I have the below data which I store in a csv (df_sample.csv). I have the column names in a list called cols_list.
df_data_sample:
df_data_sample = pd.DataFrame({
'new_video':['BASE','SHIVER','PREFER','BASE+','BASE+','EVAL','EVAL','PREFER','ECON','EVAL'],
'ord_m1':[0,1,1,0,0,0,1,0,1,0],
'rev_m1':[0,0,25.26,0,0,9.91,'NA',0,0,0],
'equip_m1':[0,0,0,'NA',24.9,20,76.71,57.21,0,12.86],
'oev_m1':[3.75,8.81,9.95,9.8,0,0,'NA',10,56.79,30],
'irev_m1':['NA',19.95,0,0,4.95,0,0,29.95,'NA',13.95]
})
attribute_dict = {
'new_video': 'CAT',
'ord_m1':'NUM',
'rev_m1':'NUM',
'equip_m1':'NUM',
'oev_m1':'NUM',
'irev_m1':'NUM'
}
Then I read each column and do some data processing as below:
cols_list = df_data_sample.columns
# Write to csv.
df_data_sample.to_csv("df_seg_sample.csv",index = False)
#df_data_sample = pd.read_csv("df_seg_sample.csv")
#Create empty dataframe to hold final processed data for each income level.
df_final = pd.DataFrame()
# Read in each column, process, and write to a csv - using csv module
for column in cols_list:
df_column = pd.read_csv('df_seg_sample.csv', usecols = [column],delimiter = ',')
if (((attribute_dict[column] == 'CAT') & (df_column[column].unique().size <= 100))==True):
df_target_attribute = pd.get_dummies(df_column[column], dummy_na=True,prefix=column)
# Check and remove duplicate columns if any:
df_target_attribute = df_target_attribute.loc[:,~df_target_attribute.columns.duplicated()]
for target_column in list(df_target_attribute.columns):
# If variance of the dummy created is zero : append it to a list and print to log file.
if ((np.var(df_target_attribute[[target_column]])[0] != 0)==True):
df_final[target_column] = df_target_attribute[[target_column]]
elif (attribute_dict[column] == 'NUM'):
#Let's impute with 0 for numeric variables:
df_target_attribute = df_column
df_target_attribute.fillna(value=0,inplace=True)

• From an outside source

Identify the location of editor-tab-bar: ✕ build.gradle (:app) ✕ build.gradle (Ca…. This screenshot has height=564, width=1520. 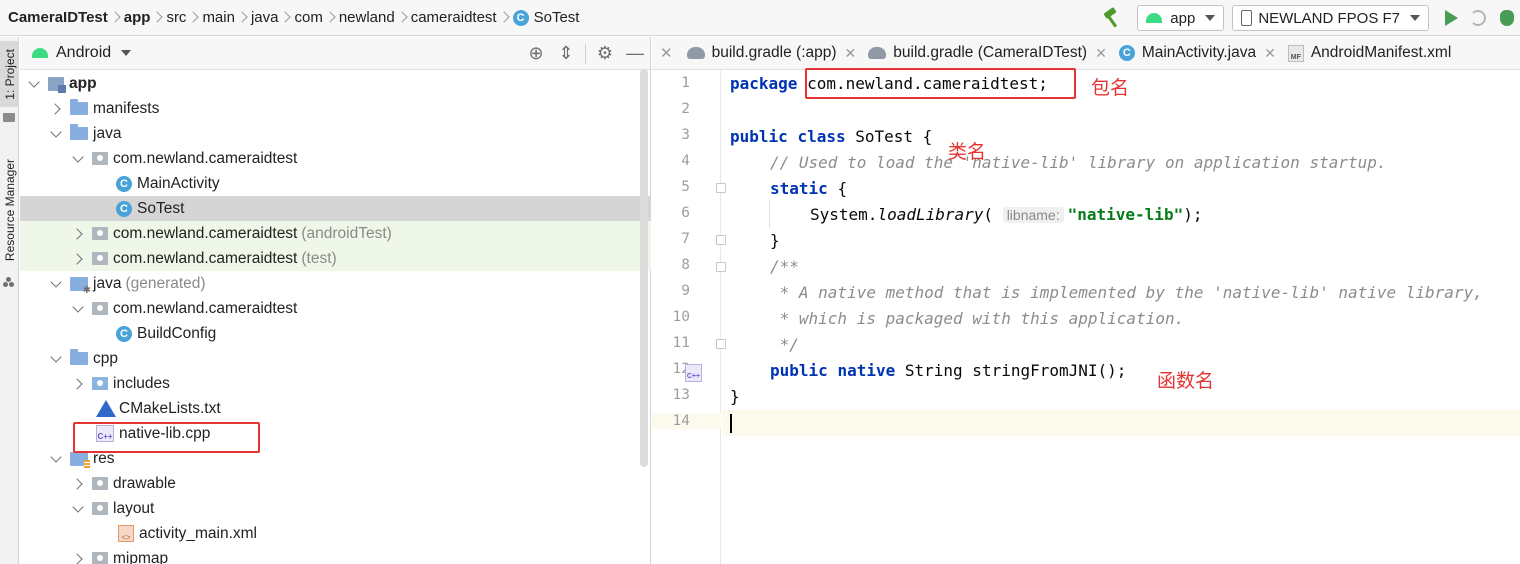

df_final[column] = df_target_attribute
attribute_dict is a dictionary containing the mapping of variable name : variable type as :
{
'new_video': 'CAT'
'ord_m1':'NUM'
'rev_m1':'NUM'
'equip_m1':'NUM'
'oev_m1':'NUM'
'irev_m1':'NUM'
}
However, this column by column operation takes long time to run on a dataset of size**(5million rows * 3400 columns)**. Currently the run time is approximately 12+ hours. I want to reduce this as much as possible and one of the ways I can think of is to do processing for all NUM columns at once and then go column by column for the CAT variables. However I am neither sure of the code in Python to achieve this nor if this will really fasten up the process. Can someone kindly help me out!